* Excerpt to read *
Project number: 2018-090
Project Status:
Budget expenditure: $70,168.00
Principal Investigator: Shane D. Roberts
Organisation: Department of Primary Industries and Regions South Australia (PIRSA)
Project start/end date: 31 Jul 2018 - 31 Oct 2019


Pacific Oyster Mortality Syndrome (POMS) is a disease caused by Ostreid Herpesvirus type 1 (OsHV-1) microvariant, which causes rapid high mortalities (up to 100%) in Pacific oysters. POMS has caused significant economic impacts to the oyster growing industry in parts of NSW and Tasmania where it occurs. On 28 February 2018 OsHV-1 was first detected in Port Adelaide River feral oyster populations. PIRSA and industry mounted an immediate emergency response aimed at containing the virus to the Port and preventing spread to the nearby oyster industry (>25km away).

In the absence of accurate information, surveillance designs and emergency response plans (including translocation protocols) assume a disease spread distance of 5NM (10km) to define epidemiological units for all water bodies (see Figure 1). That uncertainty causes policy makers to take a conservative approach. Consequently there is a need to improve the accuracy of predictive information used to manage such aquatic disease incursions.

Aim: Model the dispersal of Ostreid herpesvirus (OsHV-1) particles from various locations around South Australia to determine epidemiological units aimed at improving surveillance, biosecurity zoning and future emergency responses.

This project aligns with two key objectives of Australia’s National Strategic Plan for Aquatic Animal Health (AQUAPLAN 2014-2019): (1) Enhance surveillance, and (2) Strengthen emergency disease preparedness and response capability. See

A recent FRDC project (2006/005) demonstrated how various oceanographic data can be incorporated into a hydrodynamic model (e-SA marine system) to map past, present and future ocean conditions. This project proposal will provide a case study for how such a model can predict pathogen spread to underpin improved surveillance designs, effective emergency disease response and appropriate biosecurity zoning for translocation protocols.

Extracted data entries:
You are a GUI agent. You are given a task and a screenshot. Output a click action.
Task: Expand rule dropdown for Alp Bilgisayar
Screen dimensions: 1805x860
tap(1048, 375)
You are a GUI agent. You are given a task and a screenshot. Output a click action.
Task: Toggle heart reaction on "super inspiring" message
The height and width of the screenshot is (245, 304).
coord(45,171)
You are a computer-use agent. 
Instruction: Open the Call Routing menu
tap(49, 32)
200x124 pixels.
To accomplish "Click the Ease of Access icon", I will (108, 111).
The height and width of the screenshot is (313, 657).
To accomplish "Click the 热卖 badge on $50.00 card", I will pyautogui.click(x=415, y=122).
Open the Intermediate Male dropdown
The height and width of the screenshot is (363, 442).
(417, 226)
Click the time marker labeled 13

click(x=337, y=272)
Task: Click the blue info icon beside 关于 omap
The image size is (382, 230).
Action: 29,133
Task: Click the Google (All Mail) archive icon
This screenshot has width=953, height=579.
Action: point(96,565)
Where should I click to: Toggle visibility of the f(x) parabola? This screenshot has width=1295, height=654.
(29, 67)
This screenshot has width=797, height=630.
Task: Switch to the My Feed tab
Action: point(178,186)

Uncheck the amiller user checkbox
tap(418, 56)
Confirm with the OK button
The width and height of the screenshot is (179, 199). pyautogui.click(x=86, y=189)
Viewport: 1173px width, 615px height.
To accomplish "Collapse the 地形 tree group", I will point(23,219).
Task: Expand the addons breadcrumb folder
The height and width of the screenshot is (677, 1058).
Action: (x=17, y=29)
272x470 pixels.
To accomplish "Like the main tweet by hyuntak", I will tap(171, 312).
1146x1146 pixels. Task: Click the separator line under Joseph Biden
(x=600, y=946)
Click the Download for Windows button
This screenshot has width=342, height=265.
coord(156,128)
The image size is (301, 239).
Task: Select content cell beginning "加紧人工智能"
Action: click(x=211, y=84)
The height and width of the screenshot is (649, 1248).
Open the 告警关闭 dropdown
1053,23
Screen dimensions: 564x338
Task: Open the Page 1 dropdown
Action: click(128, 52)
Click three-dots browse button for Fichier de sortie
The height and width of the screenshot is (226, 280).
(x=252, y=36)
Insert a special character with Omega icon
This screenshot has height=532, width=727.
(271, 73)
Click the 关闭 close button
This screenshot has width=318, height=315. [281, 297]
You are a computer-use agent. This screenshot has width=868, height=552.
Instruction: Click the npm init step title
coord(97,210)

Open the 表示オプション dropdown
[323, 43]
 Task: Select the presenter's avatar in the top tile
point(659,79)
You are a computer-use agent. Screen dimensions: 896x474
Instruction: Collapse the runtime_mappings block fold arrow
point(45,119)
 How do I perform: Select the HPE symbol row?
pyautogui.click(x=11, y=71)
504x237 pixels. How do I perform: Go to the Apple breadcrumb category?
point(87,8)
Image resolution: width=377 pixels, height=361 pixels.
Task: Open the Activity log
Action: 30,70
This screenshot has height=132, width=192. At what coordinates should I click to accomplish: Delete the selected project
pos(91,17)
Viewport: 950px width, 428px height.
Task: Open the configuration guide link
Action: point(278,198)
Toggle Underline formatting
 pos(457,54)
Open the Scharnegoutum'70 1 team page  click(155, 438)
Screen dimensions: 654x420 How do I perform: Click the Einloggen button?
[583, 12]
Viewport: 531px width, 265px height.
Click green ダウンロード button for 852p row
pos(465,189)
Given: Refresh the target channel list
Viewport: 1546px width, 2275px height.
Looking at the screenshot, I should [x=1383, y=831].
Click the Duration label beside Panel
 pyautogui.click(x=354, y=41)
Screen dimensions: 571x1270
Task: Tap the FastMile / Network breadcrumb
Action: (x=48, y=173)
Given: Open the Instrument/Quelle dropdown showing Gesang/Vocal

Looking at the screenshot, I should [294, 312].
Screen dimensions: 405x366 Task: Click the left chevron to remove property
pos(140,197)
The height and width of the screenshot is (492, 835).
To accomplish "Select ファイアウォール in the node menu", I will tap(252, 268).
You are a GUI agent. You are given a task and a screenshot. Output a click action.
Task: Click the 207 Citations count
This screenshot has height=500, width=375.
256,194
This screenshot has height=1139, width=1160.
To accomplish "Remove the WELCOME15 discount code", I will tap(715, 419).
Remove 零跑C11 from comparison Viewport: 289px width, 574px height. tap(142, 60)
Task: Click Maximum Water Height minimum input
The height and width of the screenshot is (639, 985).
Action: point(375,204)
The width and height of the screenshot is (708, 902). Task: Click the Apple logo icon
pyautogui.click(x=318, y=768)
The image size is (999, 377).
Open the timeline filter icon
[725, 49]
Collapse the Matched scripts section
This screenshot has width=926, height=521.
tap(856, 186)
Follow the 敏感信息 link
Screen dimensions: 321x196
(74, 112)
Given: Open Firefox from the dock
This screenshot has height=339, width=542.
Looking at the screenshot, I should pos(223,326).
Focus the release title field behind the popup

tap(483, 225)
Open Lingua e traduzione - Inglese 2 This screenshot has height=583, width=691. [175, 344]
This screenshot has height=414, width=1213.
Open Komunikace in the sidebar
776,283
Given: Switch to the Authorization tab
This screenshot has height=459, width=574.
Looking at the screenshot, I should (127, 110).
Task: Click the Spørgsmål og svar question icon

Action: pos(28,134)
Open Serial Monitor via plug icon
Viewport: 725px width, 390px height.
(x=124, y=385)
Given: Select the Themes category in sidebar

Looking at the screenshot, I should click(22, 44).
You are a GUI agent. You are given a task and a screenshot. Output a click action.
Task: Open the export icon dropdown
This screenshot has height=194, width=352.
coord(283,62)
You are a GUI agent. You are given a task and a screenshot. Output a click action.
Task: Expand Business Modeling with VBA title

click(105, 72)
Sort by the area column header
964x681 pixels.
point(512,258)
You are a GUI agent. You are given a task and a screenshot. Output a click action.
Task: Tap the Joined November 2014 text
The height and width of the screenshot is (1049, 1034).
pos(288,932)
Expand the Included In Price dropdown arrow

* Explore the material *
1: Translate this sentence from the oyster virus project summary into Spanish: "That uncertainty causes policy makers to take a conservative approach."
2: Carry on the oyster virus project summary from the point where it stops.
The listing was drawn from a separate source and is unrelated to the oyster virus project summary.

* Your written answers *
1: Esa incertidumbre hace que los responsables de las políticas adopten un enfoque conservador.

2:
1. To model viral particle dispersal at key locations around the State, including commercial oyster growing areas, known feral oyster populations and ports, and incorporating seasonal oceanographic parameters
2. Using hydrodynamic model outputs, identify epidemiological units to inform surveillance, disease management and emergency disease response activities
3. Demonstrate how hydrodynamic model outputs of predicted viral particle dispersal can be used to develop a risk-based surveillance design for the detection of OsHV-1

Final report

ISBN: 978-1-876007-22-5
Authors: Shane Roberts Charles James Matthew Bansemer Frank Colberg Saima Aijaz Kaine Jakaitis Eric Schulz and John Middleton
Final Report • 2020-01-01 • 6.85 MB


Rapid predictive capability of viral spread through water during an aquatic disease outbreak is an epidemiologist’s dream, and up until now has not been achievable. A biophysical particle tracking model for Ostreid herpesvirus 1 microvariant (OsHV-1) that causes POMS was developed to determine virus spread during disease outbreaks in South Australian coastal waters. Model outputs from 23 hypothetical outbreaks across the State have provided valuable information for PIRSA to review and update current Disease Management Areas (DMAs) for POMS. Outputs from this project will greatly enhance future disease surveillance programs and emergency responses.